No other North American mammal inspires such a wide range of human emotions as the gray wolf (Canis lupus). Feared and admired, cursed and revered, wolves are the stuff of legends and a symbol of America’s vanishing wilderness. Their reputation is larger than life; their role in the restoration of America’s wildlife heritage is bigger still. The passionate positive and negative responses that wolves inspire in people have left the issue of their recovery in remaining suitable habitat throughout their historic range both contentious and undecided, but also full of promise. Wolves have been present in North America for tens of thousands of years, co-evolving with the muskox, bison, elk, deer and moose.
The howl of the wolf has been silent in the Northeast for centuries. Persecution of the northeastern wolf began in 1630 when the Massachusetts Bay Colony paid bounty hunters an average month’s salary for each wolf killed. For the next three centuries, as settlement extended across the continent, hunters shot, poisoned, trapped, dynamited and burned wolves. After the decimation of natural prey herds during the 19th century, wolf populations declined. Resulting conflicts with humans led to the elimination of wolves from the forests of northern Maine, New Hampshire, and Vermont by the mid 1800’s.

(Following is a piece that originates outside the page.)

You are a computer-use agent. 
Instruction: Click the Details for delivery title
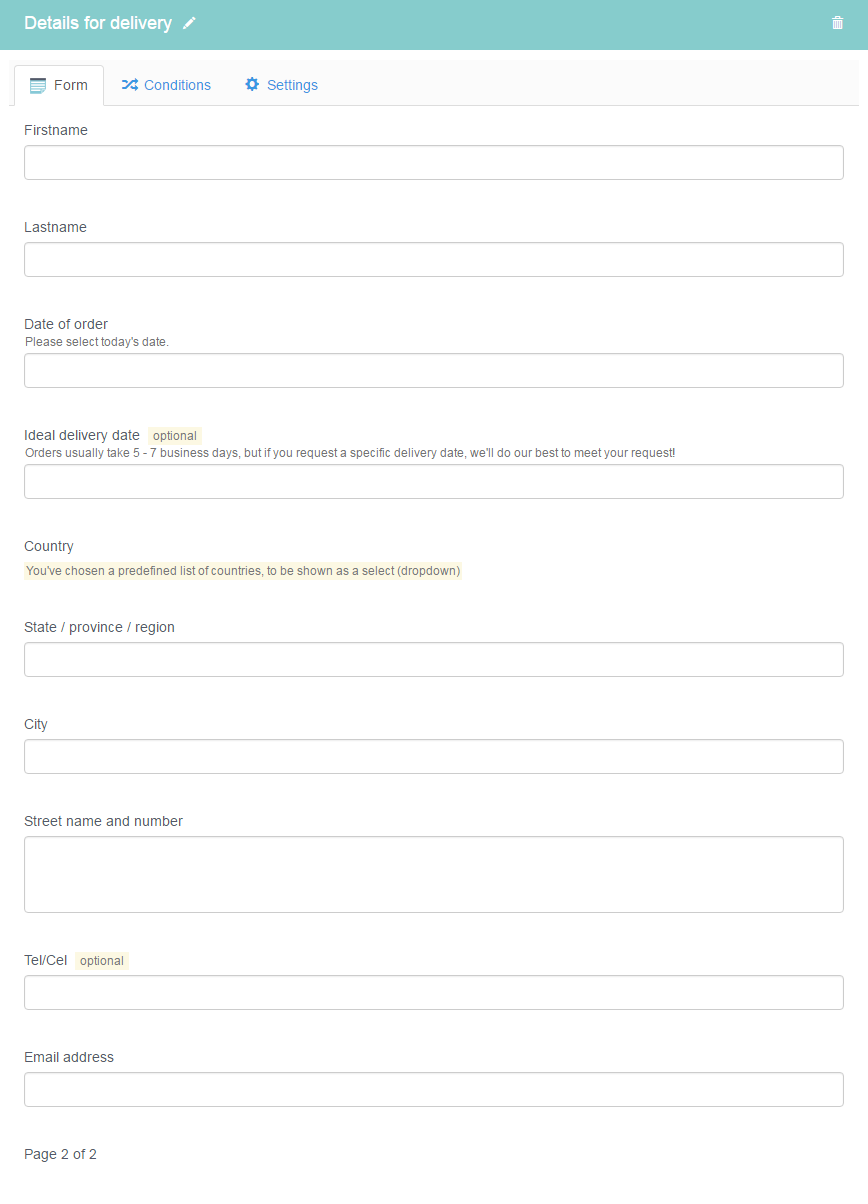[98, 23]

Fortunately, attitudes have changed. Scientists now understand that wolves are important to ecosystems. Public support for wolf recovery also has increased over the last two decades as better education dispels the myth of the “big, bad wolf.”

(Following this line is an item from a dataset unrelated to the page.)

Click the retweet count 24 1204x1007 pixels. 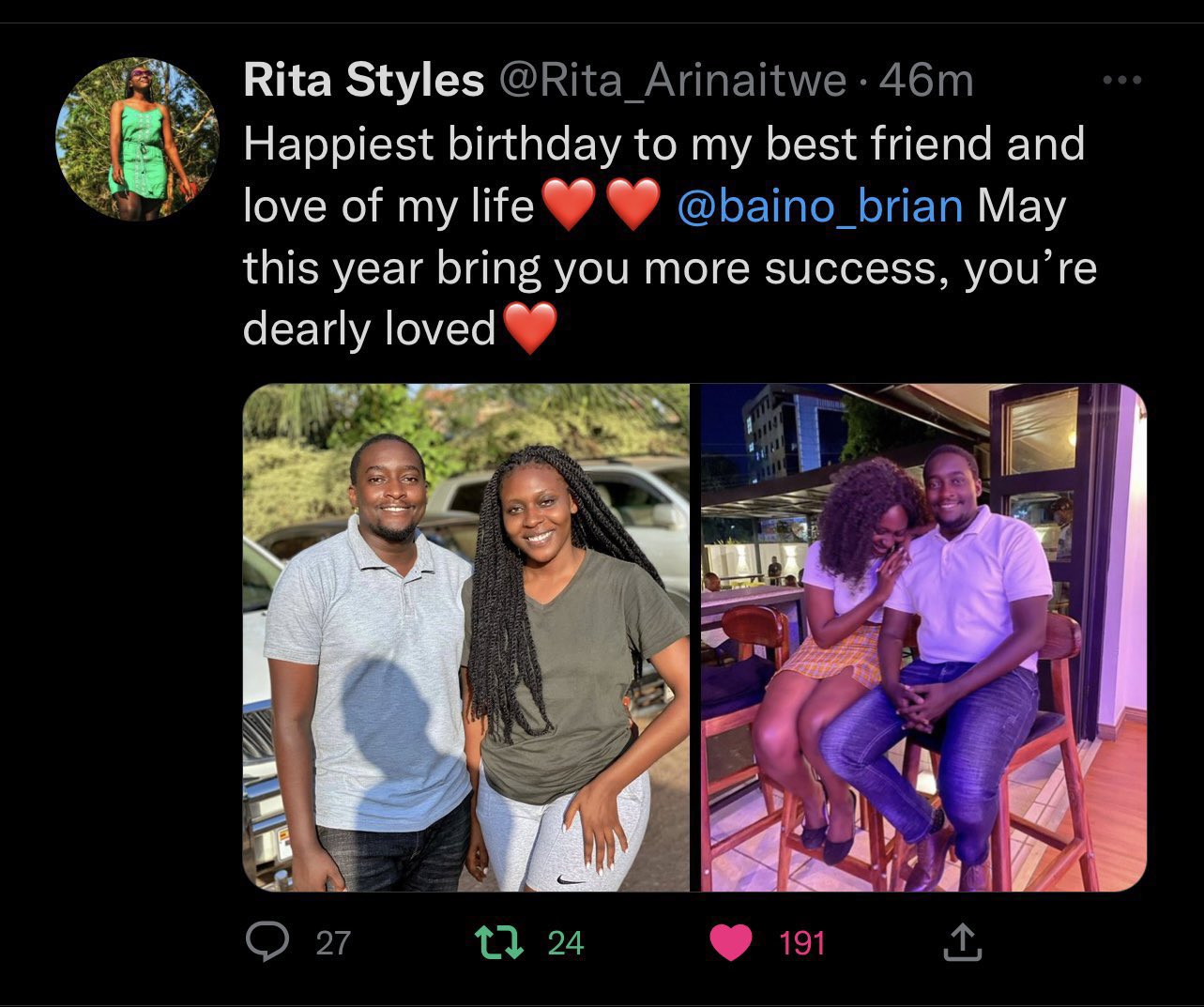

Many ecologists fear we may not realize the full ecological impacts of the absence of wolves for generations to come. Restoring wolves fulfills an obligation to our environment, to the wolf and to future generations. Like many other ecosystems, those in the Northeast will not regain full ecological integrity until its top predator is restored.

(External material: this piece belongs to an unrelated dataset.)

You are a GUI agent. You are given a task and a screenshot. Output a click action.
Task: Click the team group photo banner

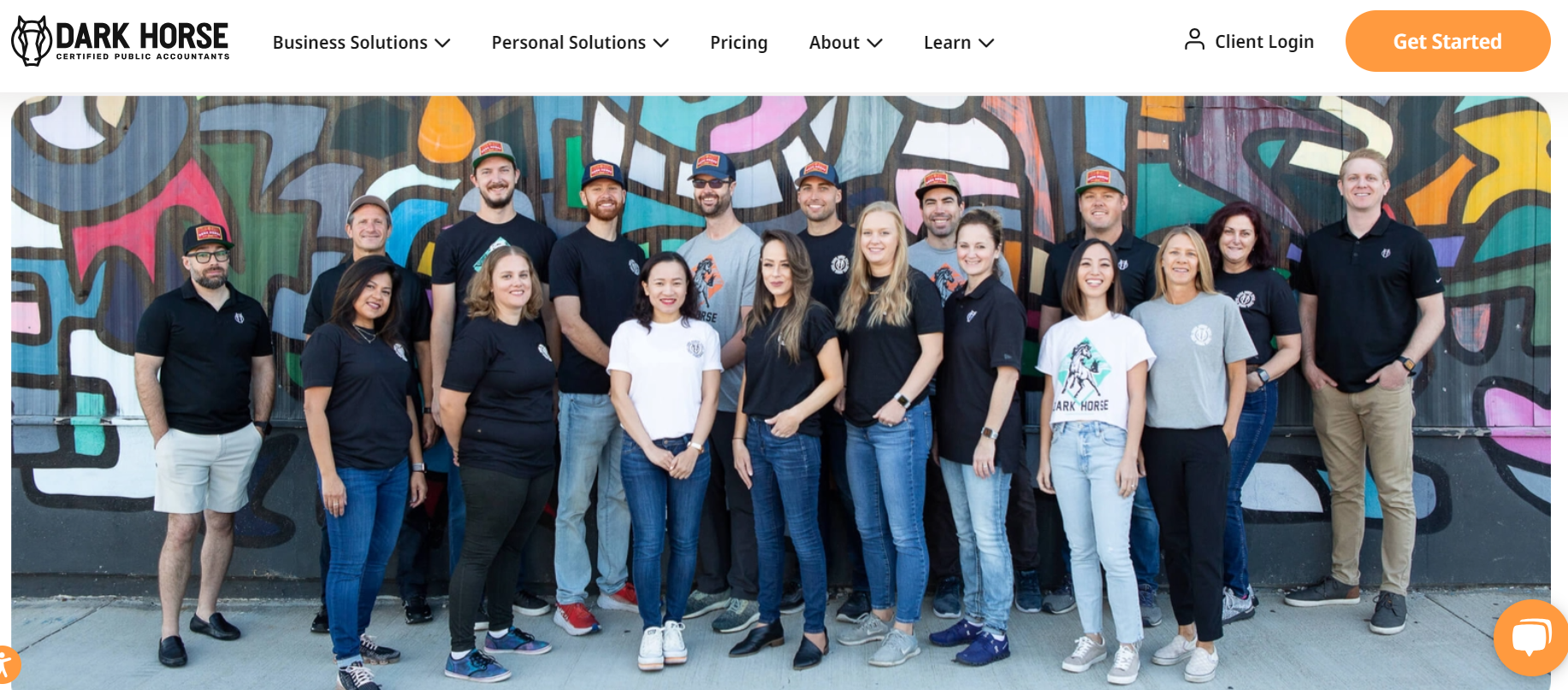tap(780, 392)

"What a country chooses to save
is what a country
chooses to say about itself."
~ Mollie Beattie,
Director, U.S. Fish and Wildlife Service 1993-1996
Studies have shown that suitable habitat and sufficient prey exist for wolves in northern Maine, northern New Hampshire, Vermont and Adirondack Park region in upstate New York. Natural recolonization would depend on wolves dispersing from populations in Canada or neighboring populations in the Great Lakes Region.
In the Northeast, wolves are protected under the Endangered Species Act, that is, until the USFWS’s draft rule is finalized. The problem, however, is their resemblance to the eastern coyote which are very similar in appearance to wolves. All five states (Maine, New Hampshire, Vermont, Massachusetts and New York) promote killing wolves because they all sanction policies that encourage the unregulated killing of canids. None of the five states acknowledges the presence or likely presence of wolves. None of the states has sufficient precautions in place to protect wolves from being killed accidentally or intentionally. None of the five states has a management plan to address the potential return of wolves. None of these states promote wolf recovery.
All of these factors put wolves at great risk in the Northeast. And, their role as apex predators is needed to restore much needed balance to burgeoning prey populations in this region. Wolves coming into the Northeastern U.S. should be allowed to live as intended under the ESA.